# Goal
Can you write out the lines again, requests included, from the line that contains "How do I perform: View" through the end of the material, with every coordinate in the answers multiplied by 2.15 and rounded to a whole number, halves rounding up? Leave the pictures out.
+++ Recorded information +++
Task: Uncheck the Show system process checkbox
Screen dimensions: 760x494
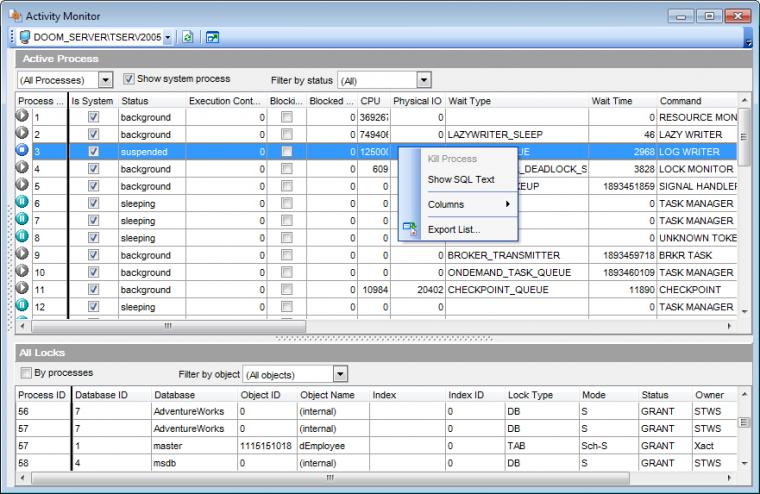Action: 129,79
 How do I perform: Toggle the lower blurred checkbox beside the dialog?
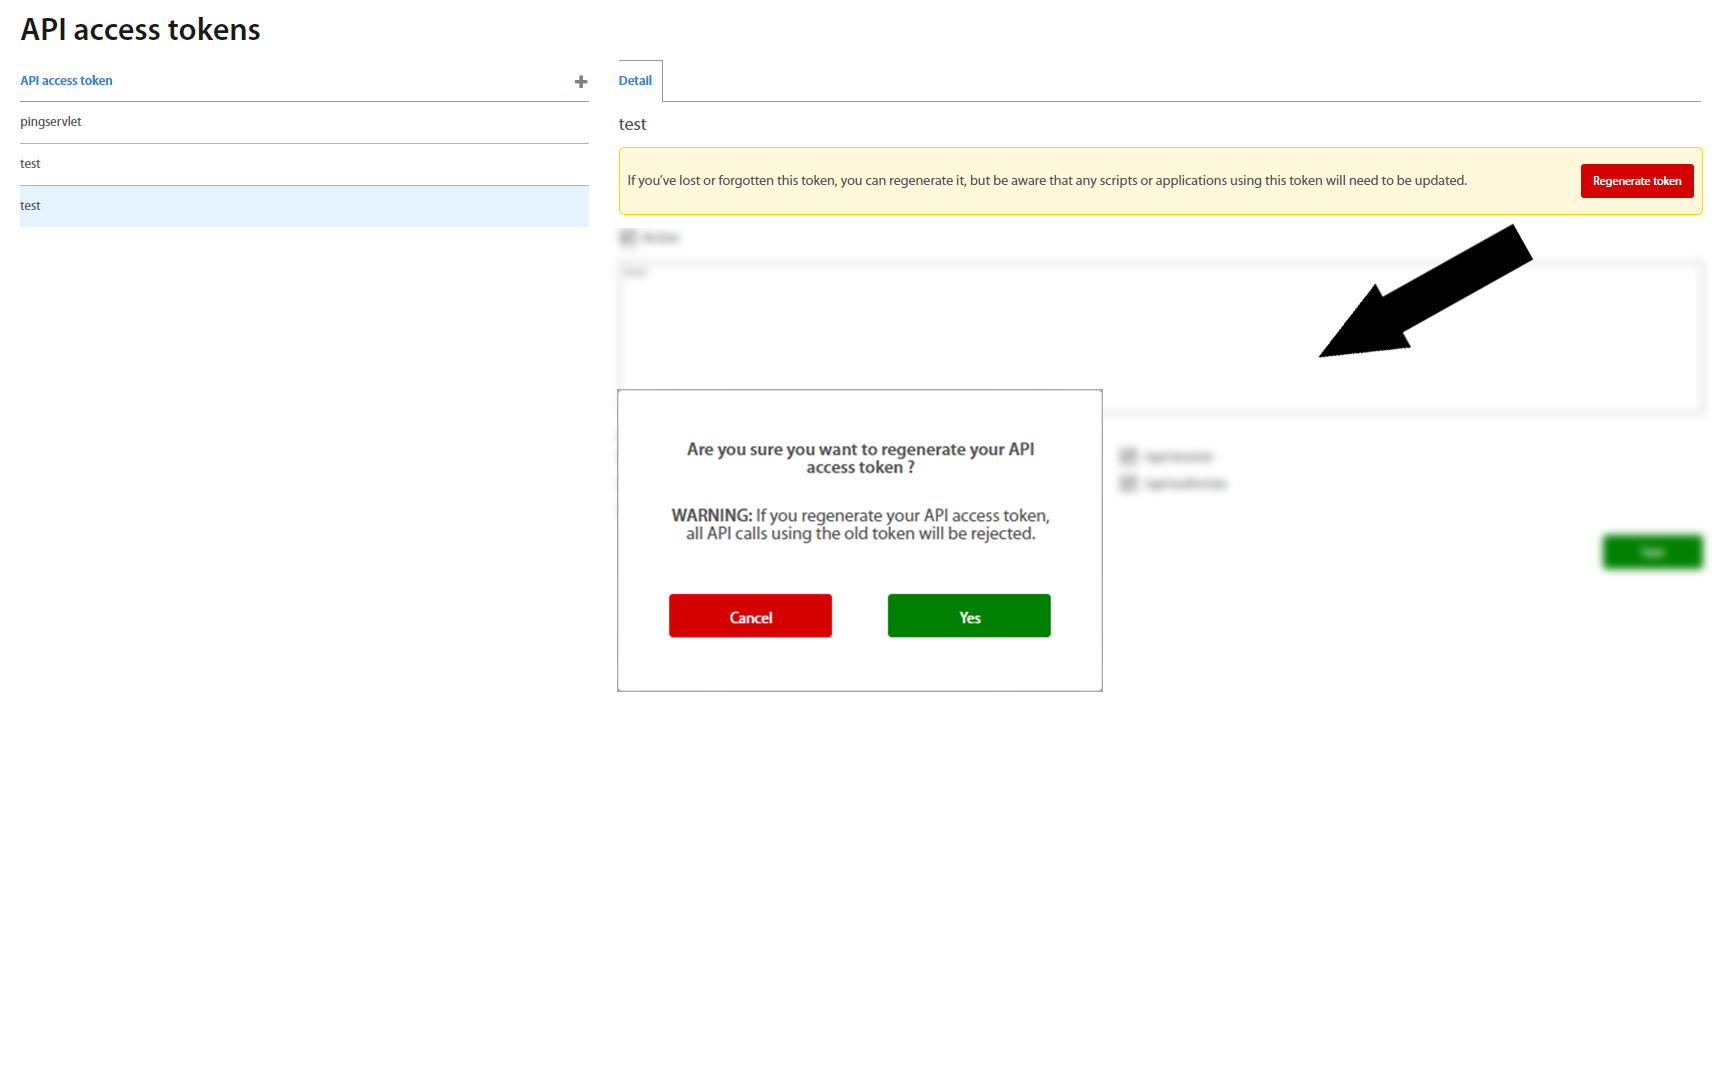tap(1128, 484)
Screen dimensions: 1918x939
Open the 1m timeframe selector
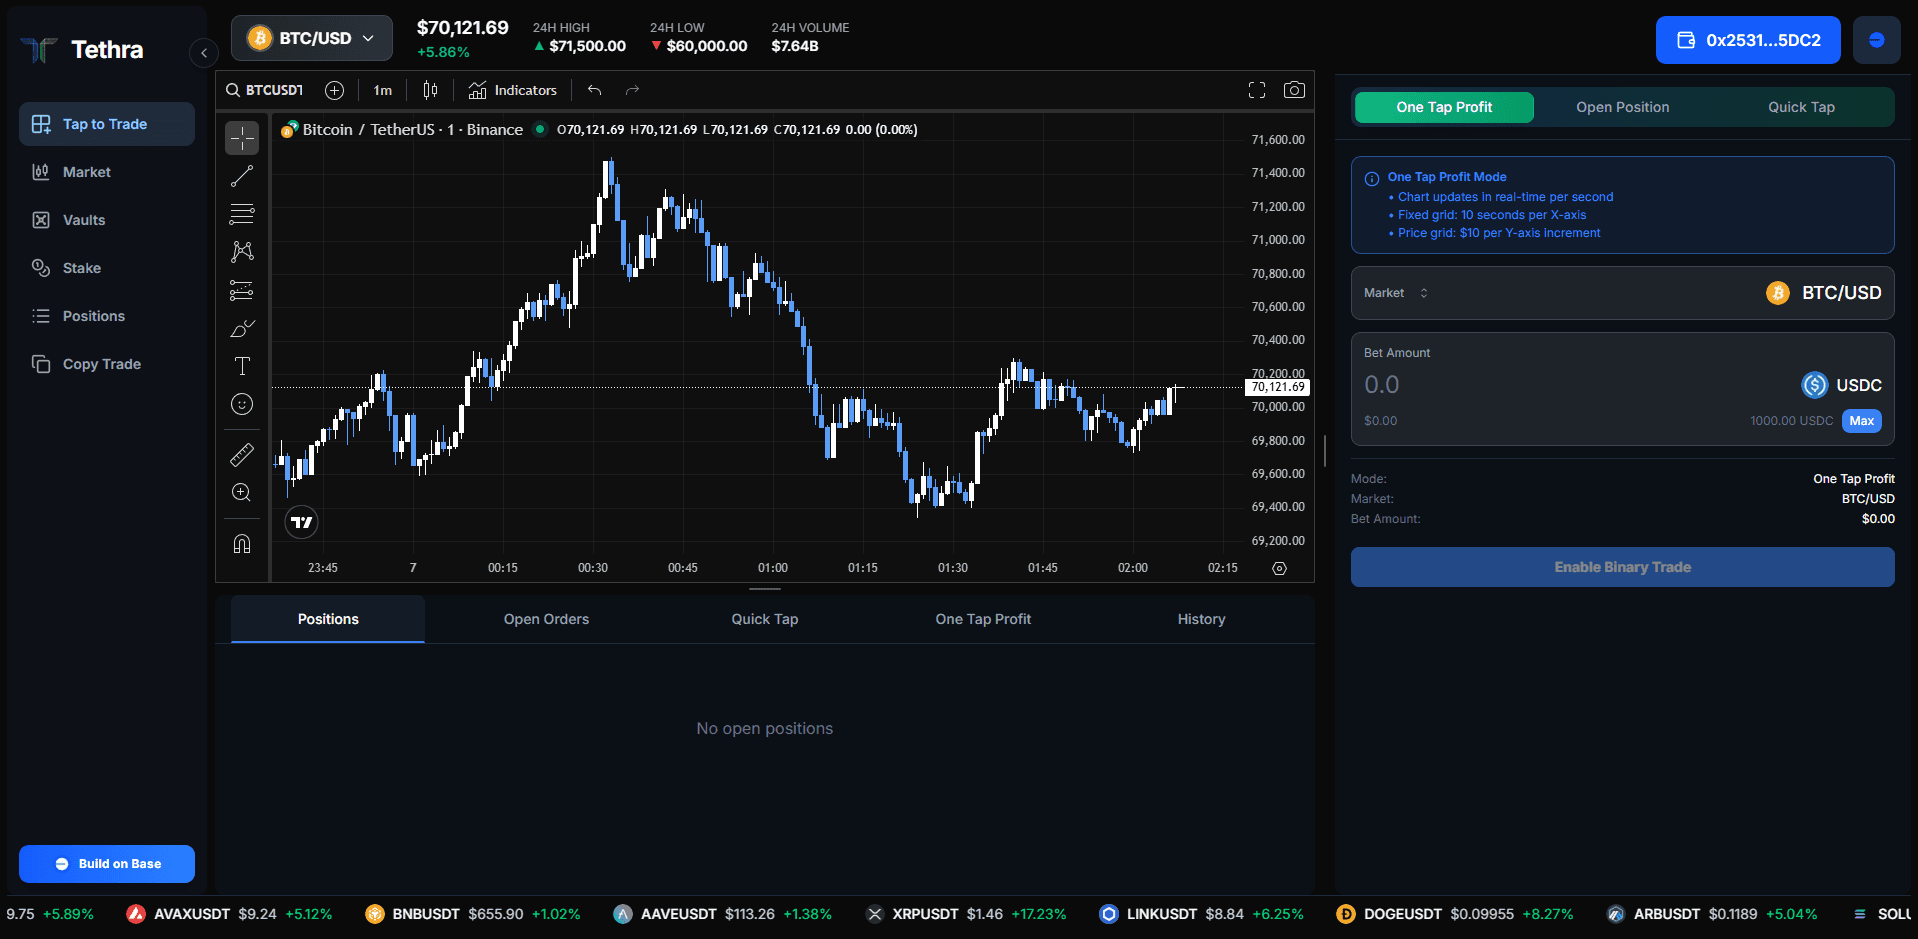click(x=382, y=90)
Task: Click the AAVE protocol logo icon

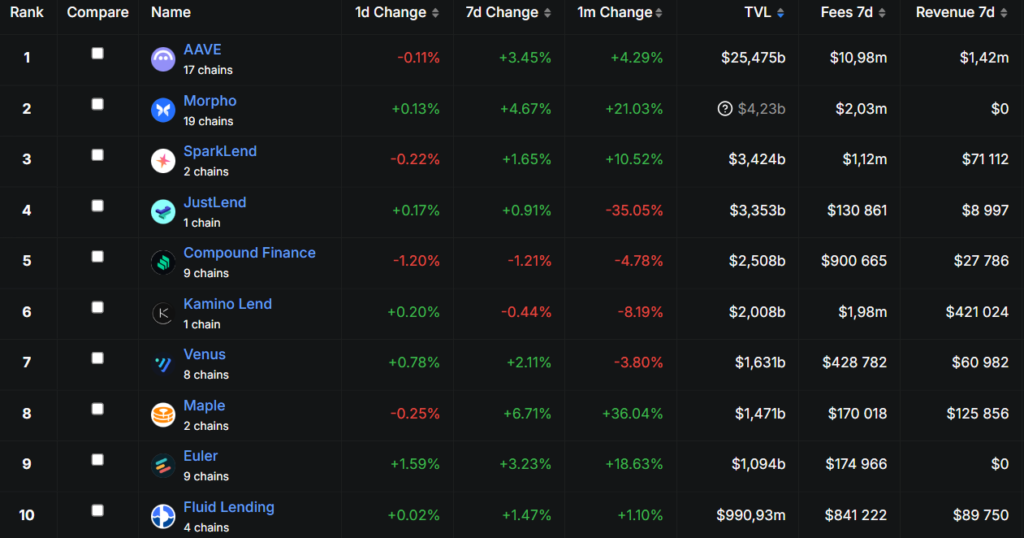Action: click(163, 59)
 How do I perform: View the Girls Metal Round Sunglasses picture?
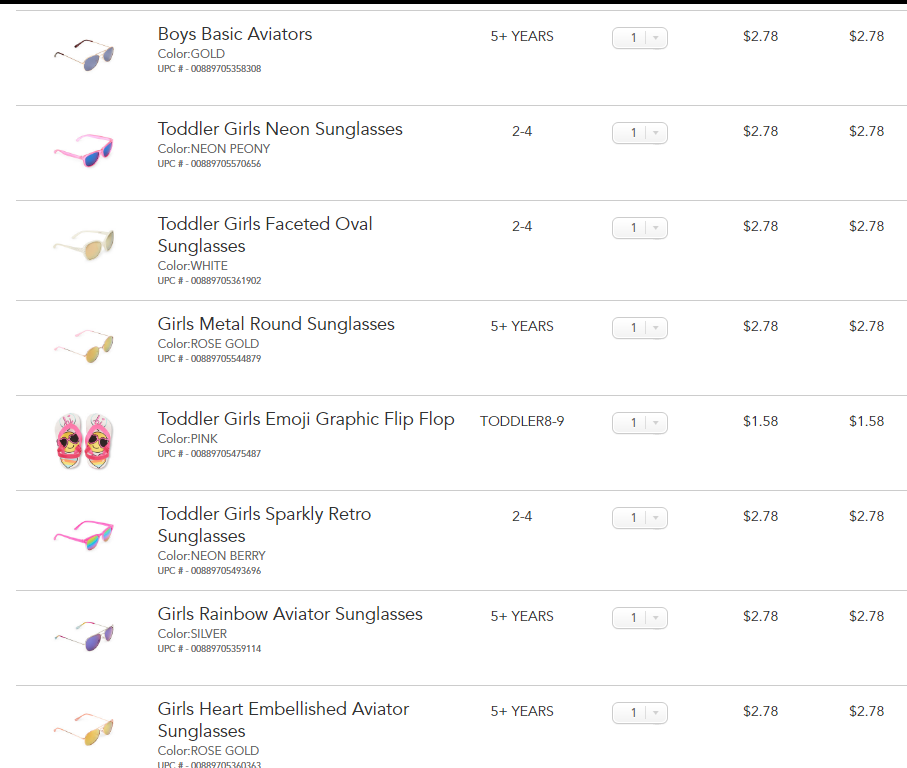point(84,344)
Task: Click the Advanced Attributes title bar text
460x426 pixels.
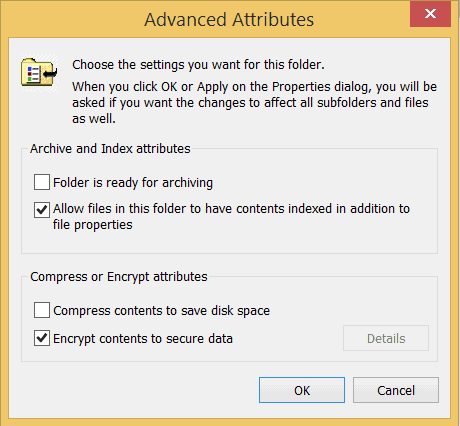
+++
# Task answer
 How do I perform: View the Girls Metal Round Sunglasses picture?
point(181,740)
Task: Click the Advanced Attributes title bar text
460x426 pixels.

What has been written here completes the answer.